16 of those charged had previously been indicted on June 13, with an additional 3, all Turkish security, added on Tuesday.
Two of the 19 defendants are now in custody and are due to appear in court on September 7.
Newsham called on the suspects to turn themselves in, but Erdogan's team had already returned to Turkey and it remains unclear if they will return to the U.S.to answer the charges.
Eleven people were injured in the melee outside the Turkish ambassador's residence. Of the 17 men at large, two are Canadian citizens and the rest are Turkish nationals.
Two Turkish bodyguards were briefly detained after the incident.
Both Democrat and Republican politicians condemned the violence on American soil at the time saying it violated the right to freedom of assembly.
The Turkish Embassy claimed the protesters, who were located across the street from the Embassy, were members of a terror group.
Several face additional charges of assault with a deadly weapon.

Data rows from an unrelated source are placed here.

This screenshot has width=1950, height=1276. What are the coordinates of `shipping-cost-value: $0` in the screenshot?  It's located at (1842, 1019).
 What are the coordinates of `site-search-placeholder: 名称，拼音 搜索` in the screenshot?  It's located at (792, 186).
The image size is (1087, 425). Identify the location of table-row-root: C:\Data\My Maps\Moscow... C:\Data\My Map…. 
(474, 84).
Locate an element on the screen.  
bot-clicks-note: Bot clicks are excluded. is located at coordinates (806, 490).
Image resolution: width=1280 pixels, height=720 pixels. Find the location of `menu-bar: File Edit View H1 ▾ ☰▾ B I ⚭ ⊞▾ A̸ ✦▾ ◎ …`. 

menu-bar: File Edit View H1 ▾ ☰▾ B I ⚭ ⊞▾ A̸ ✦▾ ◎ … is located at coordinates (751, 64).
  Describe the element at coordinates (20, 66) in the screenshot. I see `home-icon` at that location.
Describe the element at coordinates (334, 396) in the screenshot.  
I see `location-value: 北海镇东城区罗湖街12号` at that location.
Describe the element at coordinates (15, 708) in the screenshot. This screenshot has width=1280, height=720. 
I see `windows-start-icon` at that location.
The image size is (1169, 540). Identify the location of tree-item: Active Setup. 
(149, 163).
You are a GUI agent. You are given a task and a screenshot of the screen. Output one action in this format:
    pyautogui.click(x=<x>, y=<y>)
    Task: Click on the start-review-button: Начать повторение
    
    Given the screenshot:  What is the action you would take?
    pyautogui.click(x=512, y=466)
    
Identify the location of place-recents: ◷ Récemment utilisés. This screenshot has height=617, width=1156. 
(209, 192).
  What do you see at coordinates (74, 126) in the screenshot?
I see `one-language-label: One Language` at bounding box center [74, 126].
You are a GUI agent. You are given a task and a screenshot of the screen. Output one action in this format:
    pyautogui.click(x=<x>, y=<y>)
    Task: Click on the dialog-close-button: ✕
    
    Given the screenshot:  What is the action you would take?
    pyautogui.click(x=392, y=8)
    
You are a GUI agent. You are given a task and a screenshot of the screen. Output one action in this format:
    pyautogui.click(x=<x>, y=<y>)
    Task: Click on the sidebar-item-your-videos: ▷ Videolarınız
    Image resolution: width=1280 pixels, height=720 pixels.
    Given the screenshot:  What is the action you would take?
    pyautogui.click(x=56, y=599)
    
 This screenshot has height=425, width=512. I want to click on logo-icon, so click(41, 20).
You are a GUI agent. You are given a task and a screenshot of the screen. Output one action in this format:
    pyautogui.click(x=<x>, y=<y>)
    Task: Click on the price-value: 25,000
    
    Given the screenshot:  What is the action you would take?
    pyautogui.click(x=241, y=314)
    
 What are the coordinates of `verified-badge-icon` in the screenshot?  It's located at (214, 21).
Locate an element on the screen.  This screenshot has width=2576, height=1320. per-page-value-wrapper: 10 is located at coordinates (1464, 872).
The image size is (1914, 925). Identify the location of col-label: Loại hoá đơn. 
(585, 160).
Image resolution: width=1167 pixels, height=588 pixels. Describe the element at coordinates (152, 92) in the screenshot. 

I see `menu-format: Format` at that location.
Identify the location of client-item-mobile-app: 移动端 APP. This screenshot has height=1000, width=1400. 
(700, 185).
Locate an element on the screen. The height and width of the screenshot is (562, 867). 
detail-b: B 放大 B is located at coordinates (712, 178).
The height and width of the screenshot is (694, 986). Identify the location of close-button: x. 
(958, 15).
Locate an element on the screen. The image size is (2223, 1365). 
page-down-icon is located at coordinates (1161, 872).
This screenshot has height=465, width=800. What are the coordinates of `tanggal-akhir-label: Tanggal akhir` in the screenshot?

Why would I bring my guards with me to the United States, if not to protect me?" he said in a speech in Ankara, adding that he will fight the charges "politically and judicially.
In a statement the ministry said that it protests the decision "in the strongest terms", and has conveyed its disapproval to the American ambassador.
Sixteen of those indicted were Turkish "security guards" who attacked demonstrators, injuring several.
The indictment notes that most of the protesters were supporters of Kurdish independence, but maintains that their protest was legal, peaceful, and permitted. The charge is punishable by a maximum of 15 years in prison and bias enhancement could lead to longer sentences, the statement said.